Activity =>
Exactly the lines from the one containing "You are a computer-use agent. The height" through the final line of the data are to be written out again, with nothing added.

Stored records

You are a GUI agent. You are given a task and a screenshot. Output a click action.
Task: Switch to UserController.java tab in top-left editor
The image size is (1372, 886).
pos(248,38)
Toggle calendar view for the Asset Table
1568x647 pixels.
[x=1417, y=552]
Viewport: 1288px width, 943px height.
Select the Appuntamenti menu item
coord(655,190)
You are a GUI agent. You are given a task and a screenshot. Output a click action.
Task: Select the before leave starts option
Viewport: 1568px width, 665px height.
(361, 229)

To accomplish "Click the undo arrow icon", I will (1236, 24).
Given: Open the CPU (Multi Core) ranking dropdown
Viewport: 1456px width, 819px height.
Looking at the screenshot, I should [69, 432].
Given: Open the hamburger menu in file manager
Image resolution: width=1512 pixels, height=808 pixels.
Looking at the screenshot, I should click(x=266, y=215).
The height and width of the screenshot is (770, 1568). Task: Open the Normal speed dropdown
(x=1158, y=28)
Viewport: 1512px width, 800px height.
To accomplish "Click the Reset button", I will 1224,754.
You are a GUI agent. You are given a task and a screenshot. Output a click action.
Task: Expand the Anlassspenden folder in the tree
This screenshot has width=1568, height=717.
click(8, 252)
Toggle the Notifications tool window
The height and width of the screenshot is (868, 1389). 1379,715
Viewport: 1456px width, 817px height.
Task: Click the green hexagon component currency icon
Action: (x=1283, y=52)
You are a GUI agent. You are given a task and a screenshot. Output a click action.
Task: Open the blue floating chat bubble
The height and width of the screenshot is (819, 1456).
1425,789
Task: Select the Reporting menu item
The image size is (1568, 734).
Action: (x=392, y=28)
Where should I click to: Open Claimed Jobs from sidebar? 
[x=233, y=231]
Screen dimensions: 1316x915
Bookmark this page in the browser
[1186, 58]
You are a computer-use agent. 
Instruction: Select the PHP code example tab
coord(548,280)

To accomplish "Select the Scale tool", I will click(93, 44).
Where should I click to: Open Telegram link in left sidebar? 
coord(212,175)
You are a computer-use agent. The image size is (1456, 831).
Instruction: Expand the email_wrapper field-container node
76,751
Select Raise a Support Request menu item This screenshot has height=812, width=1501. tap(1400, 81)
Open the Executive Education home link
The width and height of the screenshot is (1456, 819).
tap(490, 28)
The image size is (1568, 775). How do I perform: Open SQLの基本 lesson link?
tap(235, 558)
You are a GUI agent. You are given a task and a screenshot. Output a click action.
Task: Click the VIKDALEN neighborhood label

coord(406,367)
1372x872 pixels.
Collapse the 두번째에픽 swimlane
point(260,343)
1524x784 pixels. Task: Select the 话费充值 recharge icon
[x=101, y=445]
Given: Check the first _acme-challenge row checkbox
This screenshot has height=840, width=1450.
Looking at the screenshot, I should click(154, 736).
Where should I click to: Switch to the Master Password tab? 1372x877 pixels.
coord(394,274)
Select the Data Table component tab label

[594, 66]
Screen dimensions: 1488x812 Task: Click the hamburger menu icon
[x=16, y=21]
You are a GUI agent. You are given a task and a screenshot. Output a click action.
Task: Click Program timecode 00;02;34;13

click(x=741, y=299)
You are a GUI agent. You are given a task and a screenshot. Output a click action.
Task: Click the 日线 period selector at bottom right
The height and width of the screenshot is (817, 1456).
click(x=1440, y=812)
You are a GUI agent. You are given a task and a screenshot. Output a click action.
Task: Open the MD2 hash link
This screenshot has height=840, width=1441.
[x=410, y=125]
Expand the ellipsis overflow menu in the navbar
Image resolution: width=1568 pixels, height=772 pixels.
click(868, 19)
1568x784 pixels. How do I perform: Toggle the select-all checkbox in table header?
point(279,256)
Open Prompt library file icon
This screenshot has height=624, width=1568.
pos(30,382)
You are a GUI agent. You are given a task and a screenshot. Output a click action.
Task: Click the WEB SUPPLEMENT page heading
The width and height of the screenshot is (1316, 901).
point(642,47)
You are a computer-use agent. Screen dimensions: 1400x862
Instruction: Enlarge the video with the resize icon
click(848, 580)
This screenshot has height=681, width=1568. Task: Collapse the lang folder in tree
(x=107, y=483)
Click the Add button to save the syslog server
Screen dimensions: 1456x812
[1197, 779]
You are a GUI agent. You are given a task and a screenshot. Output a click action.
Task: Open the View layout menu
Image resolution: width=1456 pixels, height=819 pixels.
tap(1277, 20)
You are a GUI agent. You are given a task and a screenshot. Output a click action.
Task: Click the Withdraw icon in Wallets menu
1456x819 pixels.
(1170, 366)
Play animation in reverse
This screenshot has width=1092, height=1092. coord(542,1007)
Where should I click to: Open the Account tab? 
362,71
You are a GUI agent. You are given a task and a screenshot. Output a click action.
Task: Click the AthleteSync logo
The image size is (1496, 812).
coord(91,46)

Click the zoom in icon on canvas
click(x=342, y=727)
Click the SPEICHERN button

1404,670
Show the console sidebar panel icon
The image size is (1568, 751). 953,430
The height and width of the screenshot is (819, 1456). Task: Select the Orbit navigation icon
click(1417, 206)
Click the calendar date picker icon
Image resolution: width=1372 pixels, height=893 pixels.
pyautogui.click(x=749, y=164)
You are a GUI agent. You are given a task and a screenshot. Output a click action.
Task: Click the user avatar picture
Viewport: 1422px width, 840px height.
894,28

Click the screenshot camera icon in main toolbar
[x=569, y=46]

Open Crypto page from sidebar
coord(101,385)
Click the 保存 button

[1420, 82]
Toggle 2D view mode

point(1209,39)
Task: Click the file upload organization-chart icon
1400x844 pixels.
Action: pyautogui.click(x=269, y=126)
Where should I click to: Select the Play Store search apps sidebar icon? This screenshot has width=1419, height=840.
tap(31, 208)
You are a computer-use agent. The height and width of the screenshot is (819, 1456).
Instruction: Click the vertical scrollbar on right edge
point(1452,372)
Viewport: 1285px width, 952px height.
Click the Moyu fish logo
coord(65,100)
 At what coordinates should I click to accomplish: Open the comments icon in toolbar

Exercise response =>
You are a computer-use agent. The height and width of the screenshot is (819, 1456).
Instruction: Click the vertical scrollbar on right edge
point(1452,372)
Viewport: 1285px width, 952px height.
Click the Moyu fish logo
coord(65,100)
 At what coordinates should I click to accomplish: Open the comments icon in toolbar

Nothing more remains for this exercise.